We are already exhausted and not even halfway there. We sorted out last minute panic that had bumped me forward and Axel to the back or even off the plane. Some computer routine (no human intervention said the Delta lady apologetically). I had to give up any and all upgrades (only on the Boston-Atlanta and Detroit Boston legs) to have my hubby on the same plane, or better, sit next to him. “You owe me big time,” I told him. “I already do and have done so for a long time!” he replied.

And so we are hopping from one Delta lounge to another. The food is standard: cured olives, crackers, chocolate cookies with a few local specialities thrown in for good measure.
And now it is boarding time for the long stretch ahead.

New frontiers

“My frontier woman!” exclaimed Axel when he came down this morning and saw me stoking a good fire while a snowstorm was raging outside. I had a squirrel pie in the oven, trapped it myself! Actually I don’t like squirrels and prefer pumpkin pie; but what else can you do with such abundance?

This morning is admin morning and so Axel is in charge. Admin is his job in our household. It is not much of a frontier job; rather tedious. There is the refinancing, the upcoming taxes and insurance stuff. Life is so very complicated. The days of squirrel trapping are long gone.

I am happy to announce that I finally won from my sister on WordFeud, in Spanish no less. We are returning to an English board for our next game. Playing in a language you don’t know is rather time consuming. Half of the words I laid out were guesses. Even the Spanish-English dictionary didn’t know them but the WordFeud app accepted the word.

Although I enjoy the intercontinental scrabble games, smartphones have complicated our lives and driven up our phone budget. I called T-Mobile this morning and got a nice lady on the phone to explain to me whether I can play WordFeud when in Japan without incurring enormous charges. We try to understand how the charges work. I am sure that is part of T-Mobile’s strategy: complicate things for the customer so they give up trying to understand and blissfully ignorant rake up enormous charges doing stupid things like playing scrabble on line.

We have to be so informed and conscious of things all the time.
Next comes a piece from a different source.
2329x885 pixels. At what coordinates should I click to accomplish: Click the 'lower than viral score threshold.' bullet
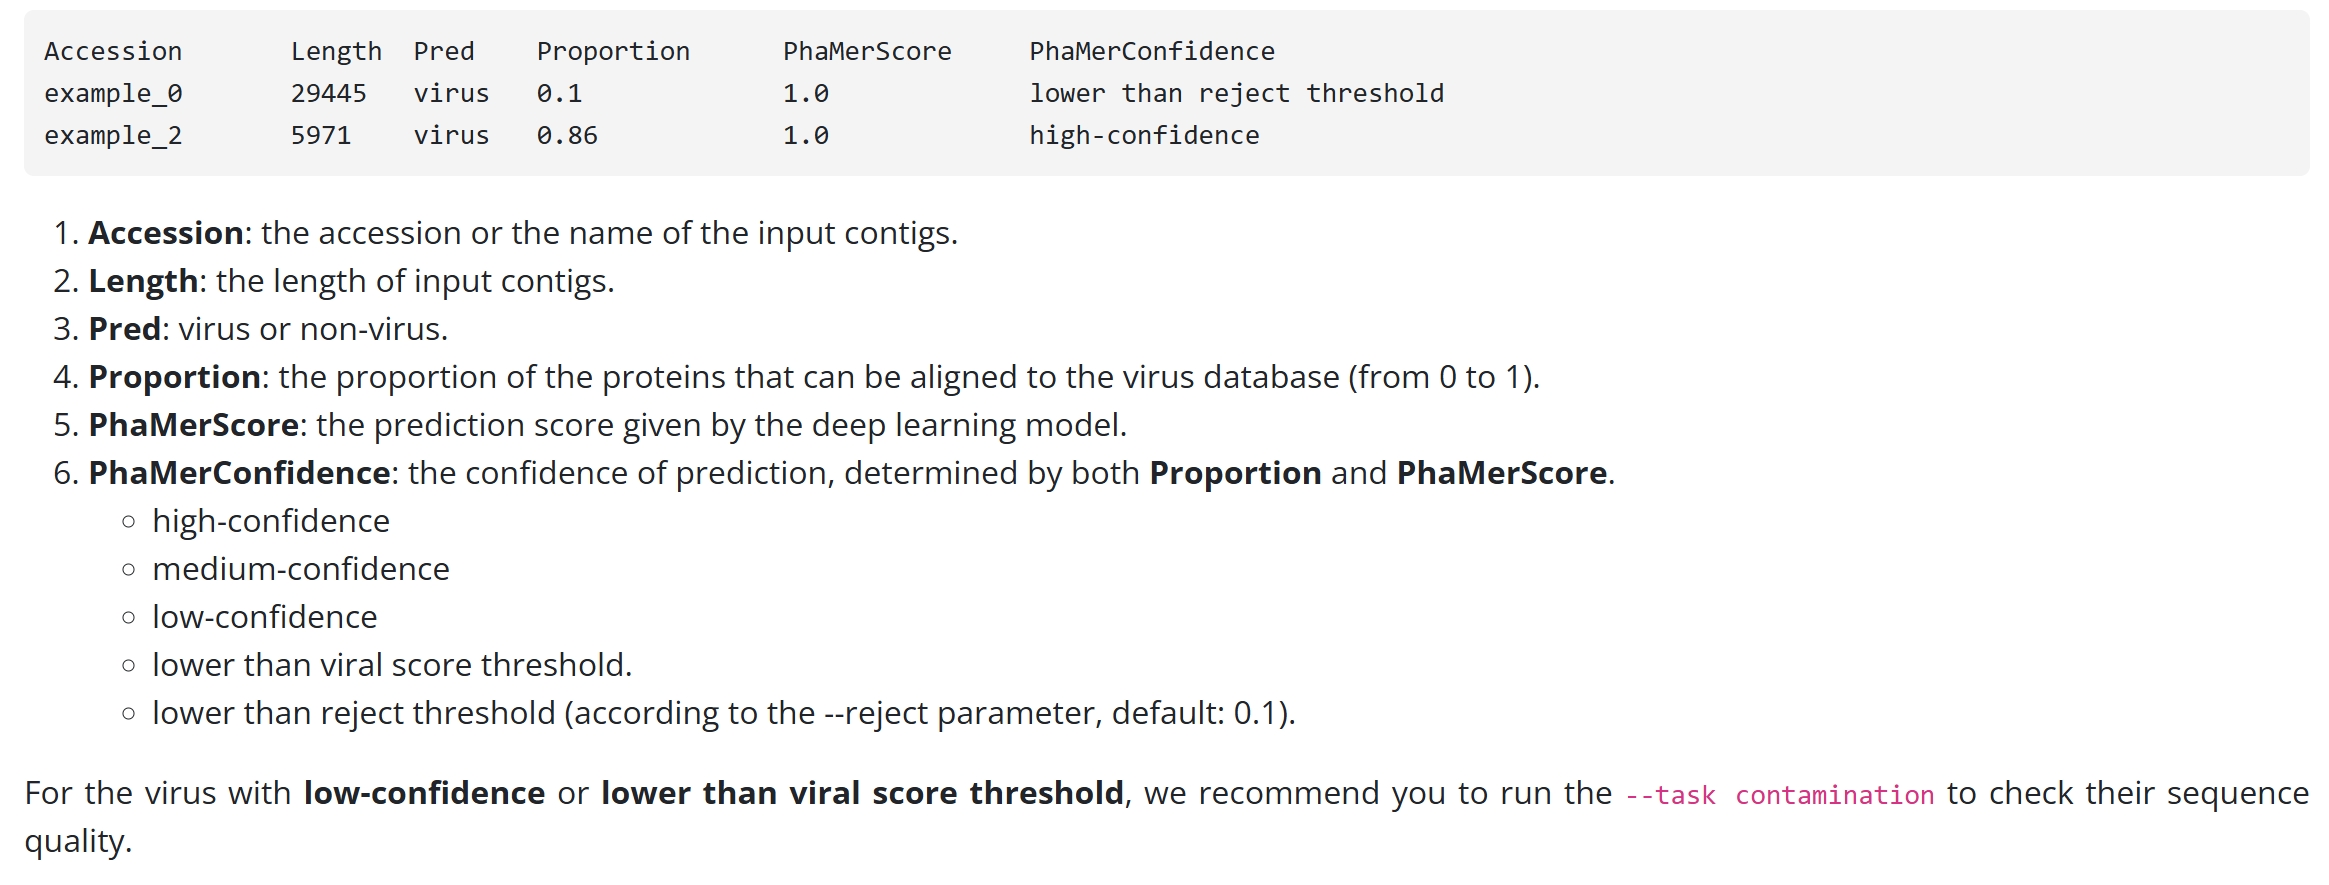392,665

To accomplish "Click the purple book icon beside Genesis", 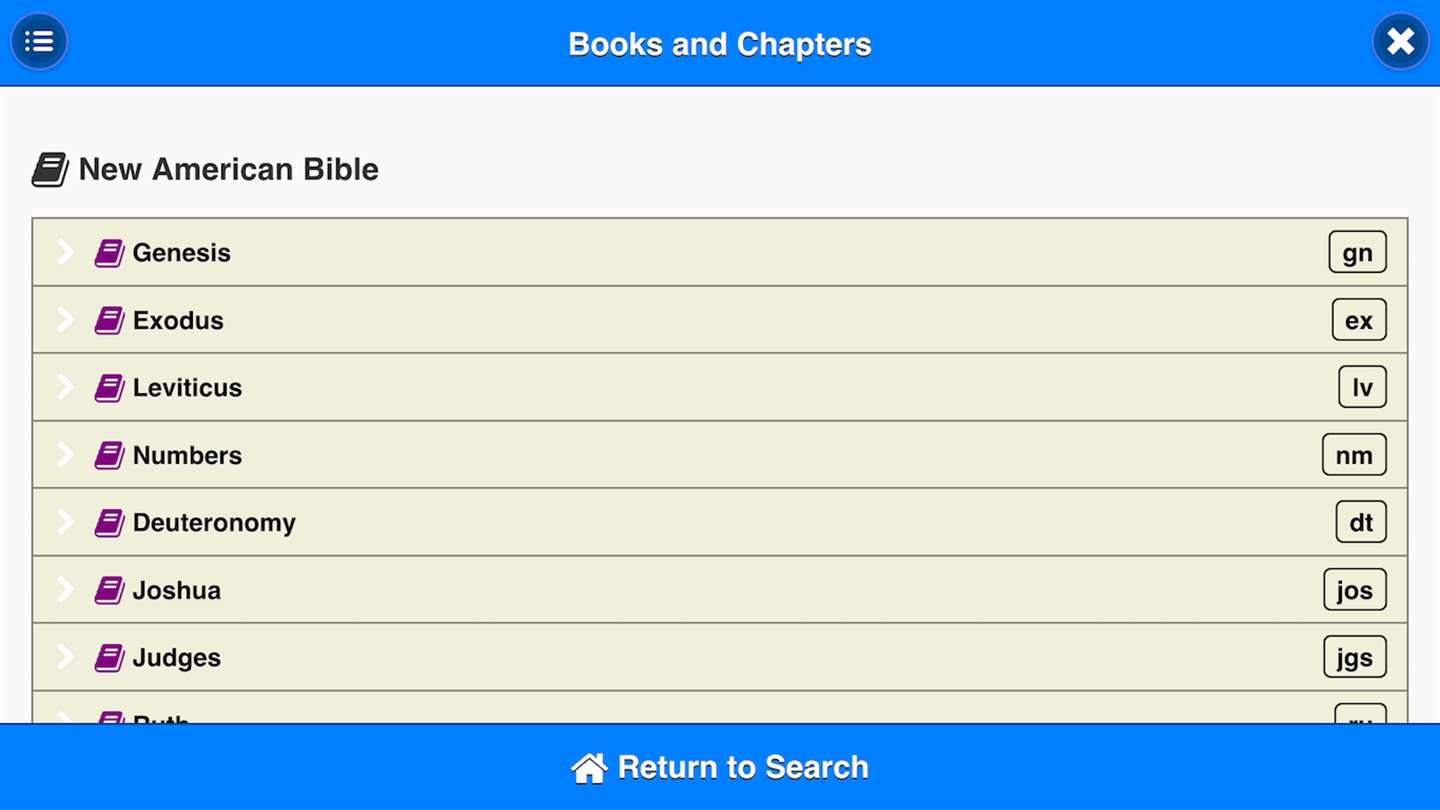I will click(x=109, y=253).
It’s a job all by itself to untangle the webs our wallets get caught in.

East, west and a sad puddle

Sita is heading East, to her annual Davos Summit stomping ground. I asked her if she looked pregnant – yes, she said, it’s pretty obvious now. This may be her last trip for a while. I am glad she is travelling in style, business class. All pregnant women should.
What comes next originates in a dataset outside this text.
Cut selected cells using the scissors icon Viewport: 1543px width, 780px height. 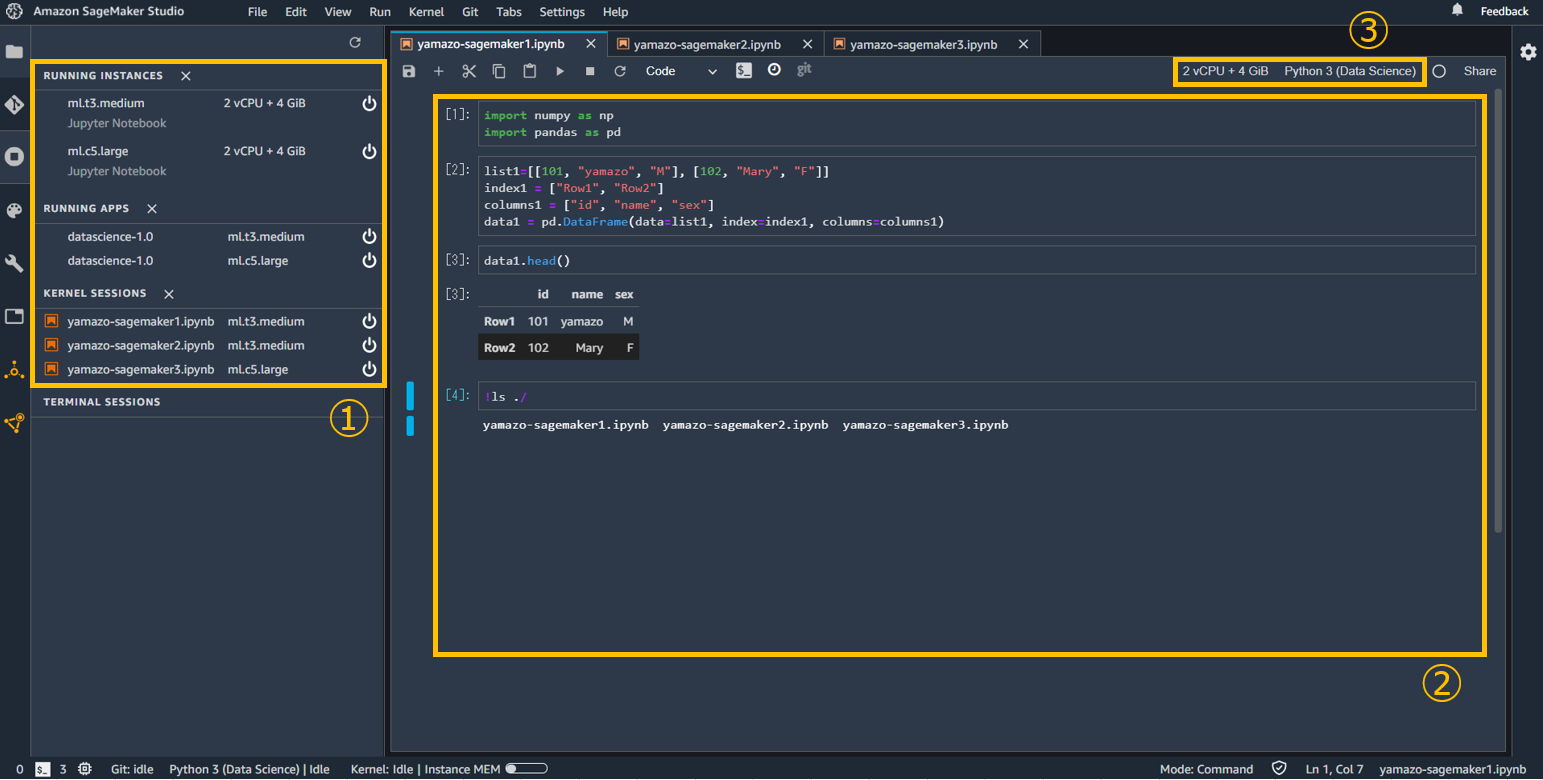point(468,71)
Axel and I will fly in the other direction on Sunday, not in style, to Japan for a whirlwind trip that includes teaching two half day classes and two full day classes in between our arrival on Tuesday and our departure on Monday.

Axel is supposed to go touristing even though he said he would come watch me teach – how sweet but how silly. I will put him on the Jacob de Zoet trail in Nagasaki and on a paper trail in Tokyo. I am sure he will amuse himself. We are particularly looking forward to many culinary adventures.

Last night our friend Woody came over with his dog who was like a lost soul, walking frantically to and fro looking for her buddy of 13 years. But her buddy, riddled with cancer, was no longer of this world. Woody described the holistic veterinary practice where she spent her last hour – it made me all teary although I have never had to go through such an experience. There were candles, music and rescue remedy for the dog (I remember this was administered to us after the plane crash) before the final injection.

All of us were very sad. Her very distraught buddy left us with a small puddle on the hallway rug. We forgave her and put the rug in the shower.